DATA SUPPLIED:
════════
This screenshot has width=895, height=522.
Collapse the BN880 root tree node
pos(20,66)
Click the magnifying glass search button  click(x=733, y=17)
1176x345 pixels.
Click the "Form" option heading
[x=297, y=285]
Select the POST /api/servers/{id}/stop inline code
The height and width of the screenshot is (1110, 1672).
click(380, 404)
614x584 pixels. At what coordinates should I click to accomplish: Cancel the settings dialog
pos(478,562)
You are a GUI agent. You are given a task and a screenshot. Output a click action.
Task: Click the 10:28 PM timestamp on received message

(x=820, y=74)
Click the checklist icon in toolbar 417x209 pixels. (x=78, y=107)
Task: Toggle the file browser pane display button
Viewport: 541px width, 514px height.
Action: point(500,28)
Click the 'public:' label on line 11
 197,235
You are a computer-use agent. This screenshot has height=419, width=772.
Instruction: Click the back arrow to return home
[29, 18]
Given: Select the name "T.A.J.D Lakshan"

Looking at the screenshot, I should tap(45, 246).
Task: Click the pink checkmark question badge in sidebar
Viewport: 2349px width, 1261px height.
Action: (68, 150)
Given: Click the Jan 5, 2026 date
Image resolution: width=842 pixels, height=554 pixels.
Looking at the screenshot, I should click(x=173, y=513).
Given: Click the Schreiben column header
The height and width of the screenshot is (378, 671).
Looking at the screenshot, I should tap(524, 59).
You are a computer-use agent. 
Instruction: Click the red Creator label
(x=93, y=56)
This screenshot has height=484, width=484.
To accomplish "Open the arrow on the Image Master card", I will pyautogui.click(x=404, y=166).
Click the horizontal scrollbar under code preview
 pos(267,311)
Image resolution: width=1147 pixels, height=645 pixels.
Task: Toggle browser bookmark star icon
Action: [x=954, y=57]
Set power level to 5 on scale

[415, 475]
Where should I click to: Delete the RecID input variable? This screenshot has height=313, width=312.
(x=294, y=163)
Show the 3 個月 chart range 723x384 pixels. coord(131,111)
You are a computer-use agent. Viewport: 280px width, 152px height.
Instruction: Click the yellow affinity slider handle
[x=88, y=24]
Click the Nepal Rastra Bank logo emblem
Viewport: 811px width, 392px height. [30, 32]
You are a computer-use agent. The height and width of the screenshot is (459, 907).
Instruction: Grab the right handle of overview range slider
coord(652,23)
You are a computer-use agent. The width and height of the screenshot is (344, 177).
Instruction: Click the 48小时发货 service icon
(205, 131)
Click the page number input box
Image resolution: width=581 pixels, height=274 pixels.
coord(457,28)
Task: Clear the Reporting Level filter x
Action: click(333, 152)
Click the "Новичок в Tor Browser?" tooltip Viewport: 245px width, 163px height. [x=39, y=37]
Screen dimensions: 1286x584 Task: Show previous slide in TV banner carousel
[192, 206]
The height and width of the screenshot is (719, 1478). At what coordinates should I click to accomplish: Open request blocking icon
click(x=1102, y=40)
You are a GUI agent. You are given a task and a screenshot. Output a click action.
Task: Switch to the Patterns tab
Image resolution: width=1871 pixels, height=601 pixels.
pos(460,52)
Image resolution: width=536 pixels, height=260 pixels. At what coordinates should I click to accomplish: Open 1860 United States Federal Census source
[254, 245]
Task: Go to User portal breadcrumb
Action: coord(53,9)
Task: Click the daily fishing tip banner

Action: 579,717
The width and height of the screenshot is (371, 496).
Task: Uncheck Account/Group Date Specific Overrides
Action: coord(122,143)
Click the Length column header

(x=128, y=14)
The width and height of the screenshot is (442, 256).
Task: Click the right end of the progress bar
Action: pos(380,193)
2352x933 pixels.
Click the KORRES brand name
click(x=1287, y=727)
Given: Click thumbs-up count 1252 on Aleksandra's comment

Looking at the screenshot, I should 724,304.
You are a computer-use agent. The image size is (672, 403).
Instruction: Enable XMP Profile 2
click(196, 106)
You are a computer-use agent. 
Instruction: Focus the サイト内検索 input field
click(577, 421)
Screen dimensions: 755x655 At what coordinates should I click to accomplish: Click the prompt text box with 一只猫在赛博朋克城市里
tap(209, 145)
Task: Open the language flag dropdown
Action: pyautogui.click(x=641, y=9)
════════
WORK ORDER:
The required answer is the exact run of lines above starting at the line with "You are a computer-use agent. This" and ending at the line with "This screenshot has height=484, width=484.", with both ends present.

YOUR RESPONSE:
You are a computer-use agent. This screenshot has height=419, width=772.
Instruction: Click the back arrow to return home
[29, 18]
Given: Select the name "T.A.J.D Lakshan"

Looking at the screenshot, I should tap(45, 246).
Task: Click the pink checkmark question badge in sidebar
Viewport: 2349px width, 1261px height.
Action: (68, 150)
Given: Click the Jan 5, 2026 date
Image resolution: width=842 pixels, height=554 pixels.
Looking at the screenshot, I should click(x=173, y=513).
Given: Click the Schreiben column header
The height and width of the screenshot is (378, 671).
Looking at the screenshot, I should tap(524, 59).
You are a computer-use agent. 
Instruction: Click the red Creator label
(x=93, y=56)
This screenshot has height=484, width=484.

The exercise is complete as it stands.